Arabians of Lawrence: 14 photographic portraits of sheiks & tribesmen, by Lawrence of Arabia’s Chief of Staff

Stirling, Walter Francis. "Arab Types". Album of Arabian portrait photographs.

Syria, ca. 1918.

8vo. 15 black and white photographs captioned in white, plus one repeat in a smaller print. Original board album, acquired from "M. Arthur, Beyrouth". Paper label to upper cover: "Arab Types. Syria".

 45.000,00

Small but fascinating collection of portrait photographs showing Arabian nobles as well as commoners, all captioned and the subject often identified by name and tribe. The photos, many of which are executed as highly expressive profile studies, were taken and assembled by Lt. Col. Walter Francis Stirling (1880-1958), Chief of Staff to T. E. Lawrence. While the present photographs were taken during his time with Lawrence, whom Stirling revered, it is not his British comrades but rather the striking features of the sheikhs and bedouins on which this collection is focused. Among the images are "Sheik Gawaileh of Nejd, one of Lawrence's Bodyguard", and "Sheikh Hamondi, Friend of Lawrence"; others are more ominously identified as "Yezidi Shepherd, Devil worshipper" or "Bad type of Hadadiyim Tribesman". Of many noble tribesmen here depicted, such as Fauraz ibn Sha'laan, Emir of the Ruwalla, or Sheikh Daham al-Hadi, Paramount Sheikh of the Shammar tribe, these probably constitute the only photographic record.

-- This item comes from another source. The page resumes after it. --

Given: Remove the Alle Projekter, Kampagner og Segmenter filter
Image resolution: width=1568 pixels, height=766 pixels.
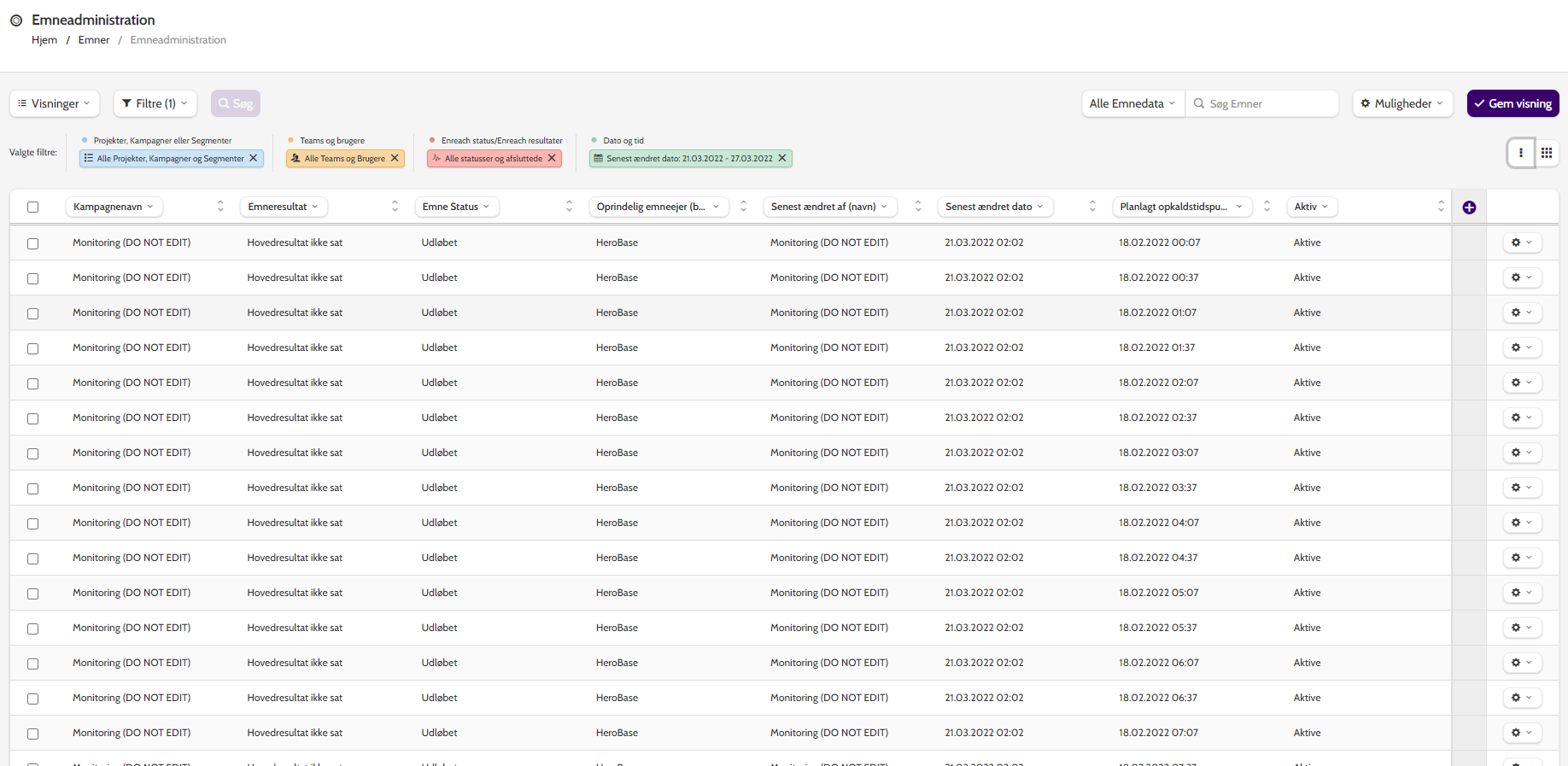Looking at the screenshot, I should pos(254,158).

Stirling was trained at Sandhurst and served in the Transvaal operation during the Boer War before being seconded to the Egyptian Army in 1906. He spent five years patrolling with an Arab battalion on the Eritrean and Abyssinian borders. Throughout WWI he served at Gallipoli and the Palestinian campaign until he was appointed chief staff officer to Lawrence of Arabia, who called him "Stirling the imperturbable". In 1937, Stirling would reflect on his famous wartime comrade: "From then [early 1918] throughout the final phase of the Arab revolt on till the capture of Damascus, I worked, travelled, and fought alongside Lawrence [...] We sensed that we were serving with a man immeasurably our superior [...] In my considered opinion, Lawrence was the greatest genius whom England has produced in the last two centuries [...] If ever a genius, a scholar, an artist, and an imp of Shaitan were rolled into one personality, it was Lawrence." In 1919 Stirling became advisor to Emir Feisal and Deputy Political Officer in Cairo, then acting governor of Sinai and Governor of the Jaffa district in Palestine before moving to Albania in 1923 to take up a position advising and assisting in the reorganisation of the Albanian Ministry of the Interior.